▸ Assigned task
Please transcribe every record below exactly as written.

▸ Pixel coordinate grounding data
╭──

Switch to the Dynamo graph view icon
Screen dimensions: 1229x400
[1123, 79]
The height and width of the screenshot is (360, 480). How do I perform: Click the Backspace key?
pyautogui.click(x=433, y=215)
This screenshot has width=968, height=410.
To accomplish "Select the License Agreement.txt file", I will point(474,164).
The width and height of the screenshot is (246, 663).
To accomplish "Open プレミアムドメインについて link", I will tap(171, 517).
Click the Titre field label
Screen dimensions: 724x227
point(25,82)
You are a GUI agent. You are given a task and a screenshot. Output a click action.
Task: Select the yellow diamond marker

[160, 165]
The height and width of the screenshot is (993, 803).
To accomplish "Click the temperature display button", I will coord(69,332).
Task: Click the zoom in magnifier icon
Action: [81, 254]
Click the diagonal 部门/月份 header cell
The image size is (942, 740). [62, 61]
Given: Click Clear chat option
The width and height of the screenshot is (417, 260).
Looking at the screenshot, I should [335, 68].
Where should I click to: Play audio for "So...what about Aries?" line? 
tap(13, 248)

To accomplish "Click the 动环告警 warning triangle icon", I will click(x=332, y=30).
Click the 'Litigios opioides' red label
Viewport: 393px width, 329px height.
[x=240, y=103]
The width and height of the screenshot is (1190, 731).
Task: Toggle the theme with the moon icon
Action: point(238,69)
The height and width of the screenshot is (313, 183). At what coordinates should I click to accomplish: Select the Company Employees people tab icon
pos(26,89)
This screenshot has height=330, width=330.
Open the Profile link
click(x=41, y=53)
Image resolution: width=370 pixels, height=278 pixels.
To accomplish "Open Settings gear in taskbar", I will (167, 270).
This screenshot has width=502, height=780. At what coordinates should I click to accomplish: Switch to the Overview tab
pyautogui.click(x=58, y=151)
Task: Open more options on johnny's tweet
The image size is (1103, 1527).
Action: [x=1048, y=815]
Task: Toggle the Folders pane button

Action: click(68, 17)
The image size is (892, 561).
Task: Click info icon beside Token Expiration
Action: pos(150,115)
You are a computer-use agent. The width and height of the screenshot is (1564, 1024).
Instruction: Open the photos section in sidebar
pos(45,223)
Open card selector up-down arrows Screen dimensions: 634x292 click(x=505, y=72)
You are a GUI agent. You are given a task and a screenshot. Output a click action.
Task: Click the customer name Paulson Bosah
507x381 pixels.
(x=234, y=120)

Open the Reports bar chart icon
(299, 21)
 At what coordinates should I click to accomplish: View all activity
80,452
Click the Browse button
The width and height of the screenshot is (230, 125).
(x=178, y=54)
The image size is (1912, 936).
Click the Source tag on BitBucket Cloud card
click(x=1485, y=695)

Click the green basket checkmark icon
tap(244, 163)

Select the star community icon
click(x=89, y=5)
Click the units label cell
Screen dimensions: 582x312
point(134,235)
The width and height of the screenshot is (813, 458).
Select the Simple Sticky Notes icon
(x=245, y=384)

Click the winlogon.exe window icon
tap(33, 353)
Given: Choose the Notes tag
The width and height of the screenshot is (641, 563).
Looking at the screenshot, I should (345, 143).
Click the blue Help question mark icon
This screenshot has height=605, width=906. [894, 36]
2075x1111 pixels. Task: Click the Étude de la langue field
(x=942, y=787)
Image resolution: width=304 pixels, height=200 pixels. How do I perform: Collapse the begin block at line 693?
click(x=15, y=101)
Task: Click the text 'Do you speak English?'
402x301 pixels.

╰──

▸ Output for this exercise
Switch to the Dynamo graph view icon
Screen dimensions: 1229x400
[1123, 79]
The height and width of the screenshot is (360, 480). How do I perform: Click the Backspace key?
pyautogui.click(x=433, y=215)
This screenshot has width=968, height=410.
To accomplish "Select the License Agreement.txt file", I will point(474,164).
The width and height of the screenshot is (246, 663).
To accomplish "Open プレミアムドメインについて link", I will tap(171, 517).
Click the Titre field label
Screen dimensions: 724x227
point(25,82)
You are a GUI agent. You are given a task and a screenshot. Output a click action.
Task: Select the yellow diamond marker

[160, 165]
The height and width of the screenshot is (993, 803).
To accomplish "Click the temperature display button", I will coord(69,332).
Task: Click the zoom in magnifier icon
Action: [81, 254]
Click the diagonal 部门/月份 header cell
The image size is (942, 740). [62, 61]
Given: Click Clear chat option
The width and height of the screenshot is (417, 260).
Looking at the screenshot, I should [335, 68].
Where should I click to: Play audio for "So...what about Aries?" line? 
tap(13, 248)

To accomplish "Click the 动环告警 warning triangle icon", I will click(x=332, y=30).
Click the 'Litigios opioides' red label
Viewport: 393px width, 329px height.
[x=240, y=103]
The width and height of the screenshot is (1190, 731).
Task: Toggle the theme with the moon icon
Action: point(238,69)
The height and width of the screenshot is (313, 183). At what coordinates should I click to accomplish: Select the Company Employees people tab icon
pos(26,89)
This screenshot has height=330, width=330.
Open the Profile link
click(x=41, y=53)
Image resolution: width=370 pixels, height=278 pixels.
To accomplish "Open Settings gear in taskbar", I will (167, 270).
This screenshot has width=502, height=780. At what coordinates should I click to accomplish: Switch to the Overview tab
pyautogui.click(x=58, y=151)
Task: Open more options on johnny's tweet
The image size is (1103, 1527).
Action: [x=1048, y=815]
Task: Toggle the Folders pane button

Action: click(68, 17)
The image size is (892, 561).
Task: Click info icon beside Token Expiration
Action: pos(150,115)
You are a computer-use agent. The width and height of the screenshot is (1564, 1024).
Instruction: Open the photos section in sidebar
pos(45,223)
Open card selector up-down arrows Screen dimensions: 634x292 click(x=505, y=72)
You are a GUI agent. You are given a task and a screenshot. Output a click action.
Task: Click the customer name Paulson Bosah
507x381 pixels.
(x=234, y=120)

Open the Reports bar chart icon
(299, 21)
 At what coordinates should I click to accomplish: View all activity
80,452
Click the Browse button
The width and height of the screenshot is (230, 125).
(x=178, y=54)
The image size is (1912, 936).
Click the Source tag on BitBucket Cloud card
click(x=1485, y=695)

Click the green basket checkmark icon
tap(244, 163)

Select the star community icon
click(x=89, y=5)
Click the units label cell
Screen dimensions: 582x312
point(134,235)
The width and height of the screenshot is (813, 458).
Select the Simple Sticky Notes icon
(x=245, y=384)

Click the winlogon.exe window icon
tap(33, 353)
Given: Choose the Notes tag
The width and height of the screenshot is (641, 563).
Looking at the screenshot, I should (345, 143).
Click the blue Help question mark icon
This screenshot has height=605, width=906. [894, 36]
2075x1111 pixels. Task: Click the Étude de la langue field
(x=942, y=787)
Image resolution: width=304 pixels, height=200 pixels. How do I perform: Collapse the begin block at line 693?
click(x=15, y=101)
Task: Click the text 'Do you speak English?'
402x301 pixels.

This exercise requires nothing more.